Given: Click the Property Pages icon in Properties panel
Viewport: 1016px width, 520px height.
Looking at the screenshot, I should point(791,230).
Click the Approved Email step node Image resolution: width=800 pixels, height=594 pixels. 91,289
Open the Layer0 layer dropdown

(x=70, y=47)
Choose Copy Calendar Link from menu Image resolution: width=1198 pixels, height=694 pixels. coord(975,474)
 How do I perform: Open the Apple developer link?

* * * * * * * * *

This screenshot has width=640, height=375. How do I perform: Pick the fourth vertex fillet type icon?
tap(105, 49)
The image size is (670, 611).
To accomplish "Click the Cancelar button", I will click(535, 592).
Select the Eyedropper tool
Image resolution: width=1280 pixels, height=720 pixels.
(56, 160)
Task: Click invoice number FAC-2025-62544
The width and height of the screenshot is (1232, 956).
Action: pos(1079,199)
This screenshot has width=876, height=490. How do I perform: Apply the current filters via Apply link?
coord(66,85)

* * * * * * * * *

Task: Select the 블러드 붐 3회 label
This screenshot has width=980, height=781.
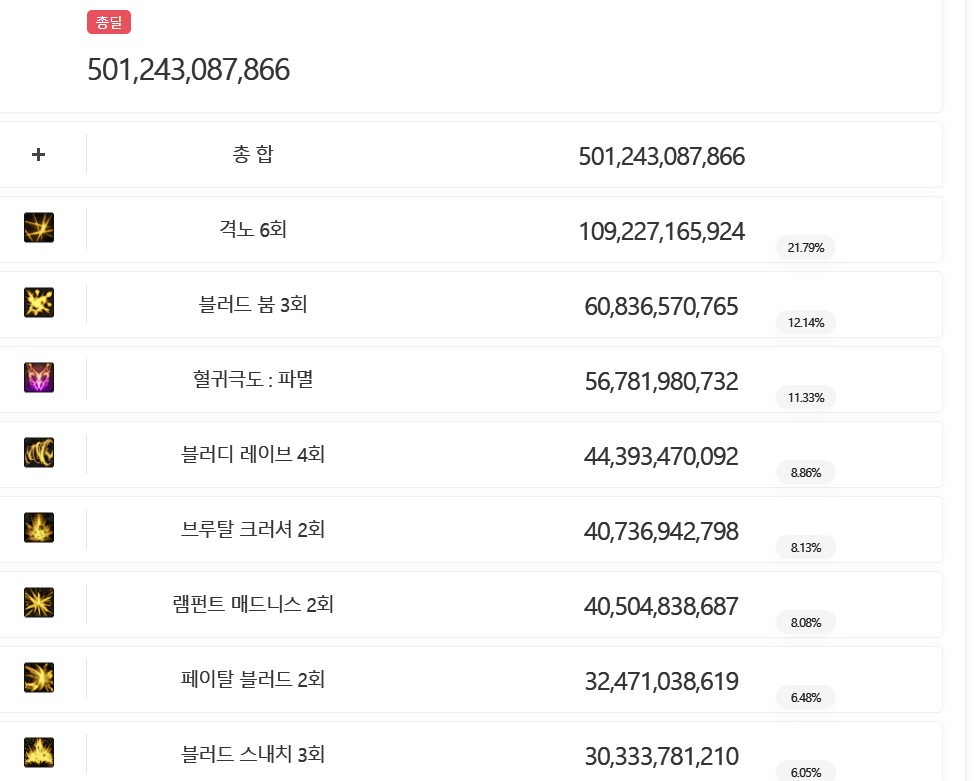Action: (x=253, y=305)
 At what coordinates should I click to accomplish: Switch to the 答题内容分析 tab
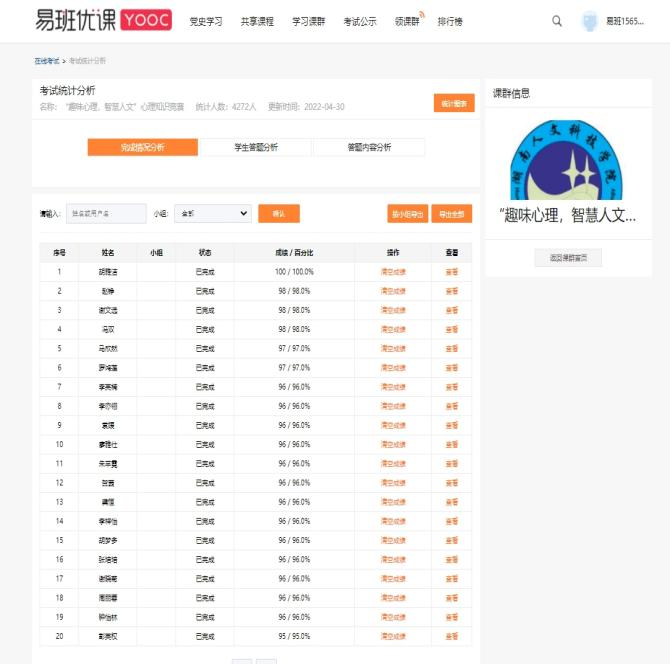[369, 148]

* * * * * * * * *

--- What to produce ---
Using the records above, report how many lines include "Task", with no words around the number.

--- Worked solution ---
2